Reproducing the export¶
# 1. Fetch upstream weights (LFS-tracked ~30 MiB).
git clone --depth=1 https://github.com/soCzech/TransNetV2.git \
/tmp/transnetv2_upstream
git -C /tmp/transnetv2_upstream lfs pull \
-I inference/transnetv2-weights
# 2. Verify upstream sha256 (the exporter also enforces this; bumping
# UPSTREAM_COMMIT in the script is a deliberate weights swap).
sha256sum /tmp/transnetv2_upstream/inference/transnetv2-weights/saved_model.pb
# expect: 8ac2a52c5719690d512805b6eaf5ce12097c1d8860b3d9de245dcbbc3100f554
sha256sum /tmp/transnetv2_upstream/inference/transnetv2-weights/variables/variables.data-00000-of-00001
# expect: b8c9dc3eb807583e6215cabee9ca61737b3eb1bceff68418b43bf71459669367
# 3. Install conversion deps in a Python 3.11 venv (TF doesn't yet
# publish wheels for Python 3.14).
python3.11 -m venv /tmp/transnet-venv
/tmp/transnet-venv/bin/python -m pip install \
tensorflow tf2onnx onnx onnxruntime numpy
# 4. Export.
/tmp/transnet-venv/bin/python ai/scripts/export_transnet_v2.py \
--upstream-dir /tmp/transnetv2_upstream/inference/transnetv2-weights
The exporter overwrites model/tiny/transnet_v2.onnx, model/tiny/transnet_v2.json, and the matching model/tiny/registry.json row; it also asserts < 1e-4 max-abs-diff against the wrapped TF SavedModel before declaring success.
Smoke test¶
The C-side registration + options-table contract + dual-feature surface is exercised by core/test/test_transnet_v2.c:
To smoke the full 100-frame round-trip via Python ORT:
python3 -c "
import onnxruntime as ort, numpy as np
sess = ort.InferenceSession('model/tiny/transnet_v2.onnx',
providers=['CPUExecutionProvider'])
x = np.random.RandomState(7).rand(1, 100, 3, 27, 48).astype(np.float32)
y = sess.run(['boundary_logits'], {'frames': x})[0]
print('shape', y.shape, 'mean prob',
float((1.0/(1.0+np.exp(-y))).mean()))
"
Follow-ups¶
- T6-3b: per-shot CRF predictor consuming
shot_boundary_probabilityper frame, plus shot-merge / min-length aggregation logic. - T6-3c: switch the C-side resize from nearest-neighbour luma-broadcast to true bilinear RGB decode.
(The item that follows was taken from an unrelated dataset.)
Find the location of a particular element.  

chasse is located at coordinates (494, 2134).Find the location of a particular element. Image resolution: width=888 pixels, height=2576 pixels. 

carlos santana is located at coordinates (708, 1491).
Upstream was trained on bilinear-resized RGB, so the broadcast-luma path is a small loss of fidelity; quantifying it requires a labelled shot-boundary validation corpus we don't yet host.
References¶
- Soucek, Lokoc. TransNet V2: An effective deep network architecture for fast shot transition detection, 2020. arXiv:2008.04838.
- Reference implementation: github.com/soCzech/TransNetV2 (MIT-licensed TensorFlow SavedModel).
- ADR-0223 — original design + placeholder-only PR.
- ADR-0261 — this PR's decisions (NTCHW adapter, SegmentSum rewrite, op-allowlist extension).
- Roadmap §2.4 — Wave 1 schedule.
- ADR-0215 — sister placeholder-ONNX pattern (5-frame window FastDVDnet); its real-weights drop is ADR-0255.